In order to get started, head to the 'Endpoints' tab under 'Alerting' in the left sidebar of the admin UI

Alerting configuration

To create a new endpoint, click the top-right 'Create' button to open the create UI

Slack

Using slack requires a :

  • Valid incoming slack webhook
  • Valid slack channel
note

See the official slack docs for setup instructions

Alerting configuration


caution

If the specified channel does not exist, or your slackbot does not have appropriate permissions to send messages to the specified channel, it will send the alert to its default channel.

To validate your inputs, hit the 'Test Endpoint' button to make sure opni alerting can dispatch messages to your configured endpoint.

If your inputs are correct, you should receive a test message:

Alerting configuration


When you are done, hit the 'Save' button.

Email

Using email endpoint requires its own smtp server, which will require:

  • To email : valid recipient for this endpoint
  • From email : valid sender for this email
  • Smart Host : <url>:<port> for your SMTP server setup
  • Smtp Identity : Identity to use with your SMTP server
  • Smtp username : Auth username credential for SMTP server
  • Smtp Password : Auth password credential for SMTP server
Alerting configuration


note

SMTP server configurations will be specific to your IT or production setup

To validate your inputs, hit the 'Test Endpoint' button to make sure opni alerting can dispatch messages to your configured endpoint.

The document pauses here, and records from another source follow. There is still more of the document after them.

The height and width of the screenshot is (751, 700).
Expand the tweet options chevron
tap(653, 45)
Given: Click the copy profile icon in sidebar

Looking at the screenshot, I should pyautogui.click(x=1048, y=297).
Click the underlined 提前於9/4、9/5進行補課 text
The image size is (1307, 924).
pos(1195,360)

When you are done, hit the 'Save' button.

PagerDuty

Using PagerDuty requires a PagerDuty integration key.

note

See the official PagerDuty docs on integration with AlertManager for generating integration keys

Alerting configuration

Alarms

Alarms are used to evaluate whether or not some external condition should dispatch a notification to the configured endpoints

caution

Alarms will fire without attached endpoints, but if you do not attach any endpoints to your alarm it will not dispatch to any endpoints (it will still show as firing in the opni UI).

State

  • Unkown : State can't be reported or analyzed by Opni-Alerting
  • Ok : The alarm is fine
  • Firing : The alarm has met its condition, expect to eventually receive a notification, depending on your settings
  • Silenced : The alarm is firing but has been silence by the User.
  • Invalidated : The alarm can no longer evaluate to Ok or Firing, usually due to uninstalling external requirements.

Overview

Overview tab will display a timeline of when alarms have fired.

Alerting configuration

Editing / Deleting Alarms

In order to edit or delete alarms right click the condition you want to edit or delete :

Alerting configuration

Cloning

attention

Cloning alarms with specific external requirements to other cluster(s) may result in invalidated state alerts if those requirements are not met by the target cluster(s)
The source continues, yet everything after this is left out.